Le grand défi de sa présidence
Le Portail : sur un mode plus personnel, qu’est-ce que vous considérez comme le grand défi de votre présidence?
C. Senneville : Rallier mon équipe. Rallier mes syndicats. Être la représentante de tous ces gens. Que ce soit à l’interne ou à l’externe, que les gens se sentent représentés par mes interventions. Être présidente implique un rôle de porte-parole, mais pour pouvoir porter cette parole, il faut savoir l’écouter. Pour moi, c’est aussi un rôle important.
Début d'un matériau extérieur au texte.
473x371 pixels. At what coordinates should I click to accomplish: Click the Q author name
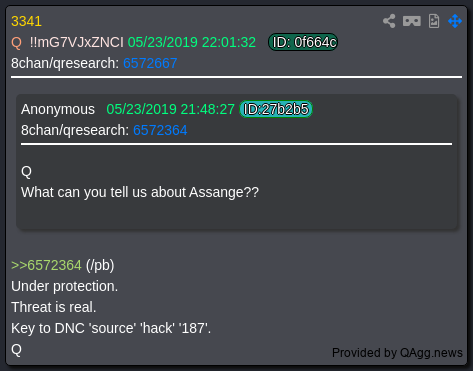(x=16, y=43)
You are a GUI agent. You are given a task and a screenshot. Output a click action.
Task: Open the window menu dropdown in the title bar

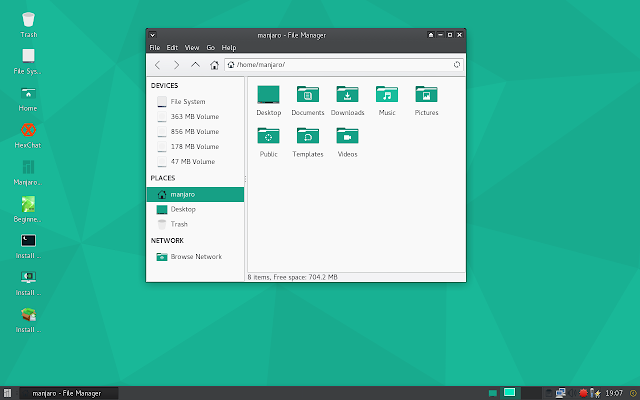click(152, 35)
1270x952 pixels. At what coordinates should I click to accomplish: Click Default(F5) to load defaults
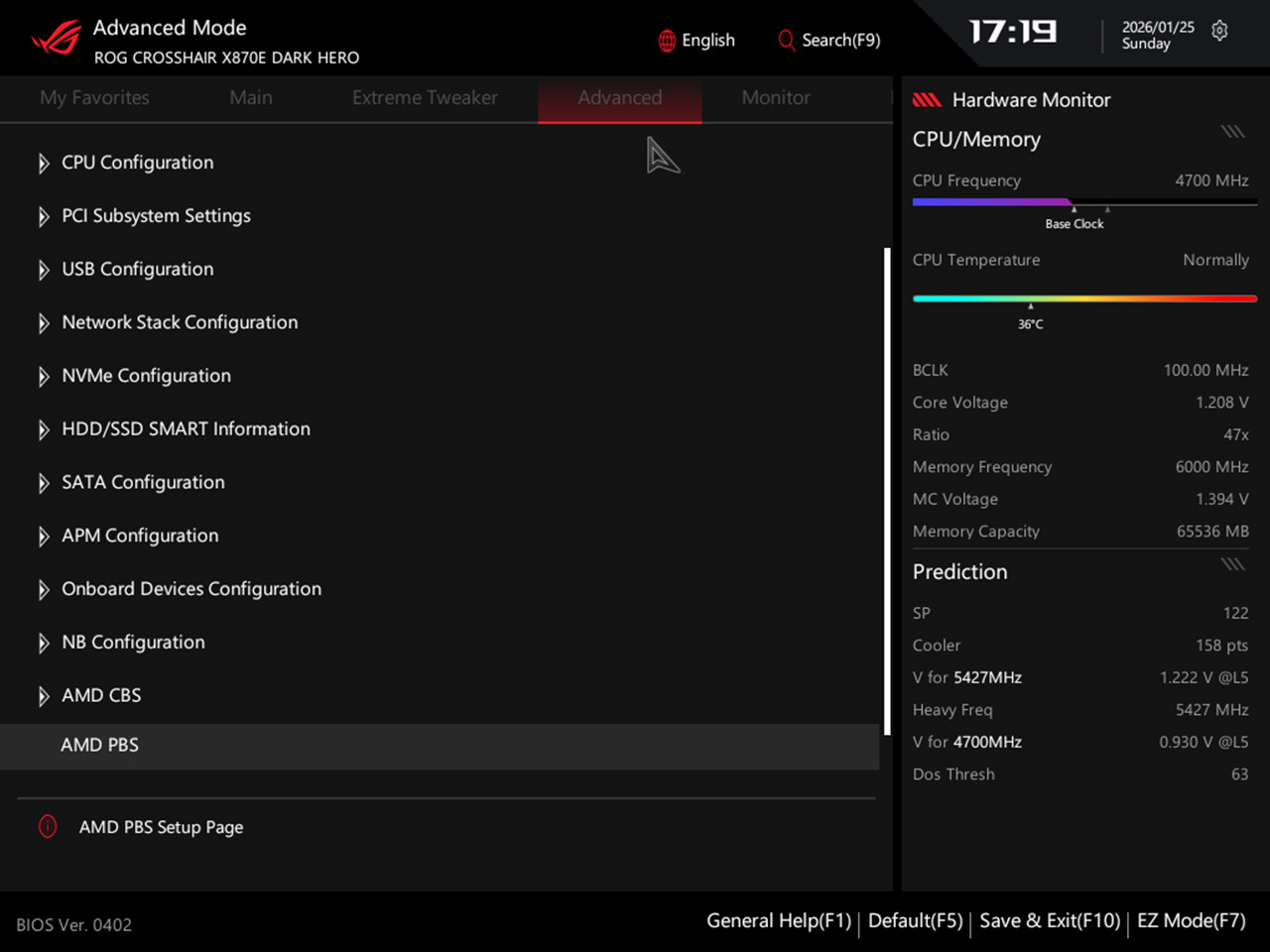[915, 921]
Si je veux porter ce que les autres ont à dire, il importe que je sois à l’écoute. 

Sa plus grande satisfaction
Le Portail : Quelle est votre plus grande satisfaction dans le travail?
C. Senneville : Il n’y a pas deux journées pareilles. Quand j’enseignais, ce que j’aimais c’était le contact avec les étudiants. Maintenant, c’est le contact avec les syndicats. Ce qui me fait le plus plaisir, c’est l’invitation d’un président d’un syndicat à venir rencontrer ses membres. Nous avons une Fédération où nous voyons nos syndicats régulièrement dans nos instances; pour moi, il s’agit toujours de moments privilégiés.

Entrevue réalisée par Alain Lallier, le 14 novembre 2012.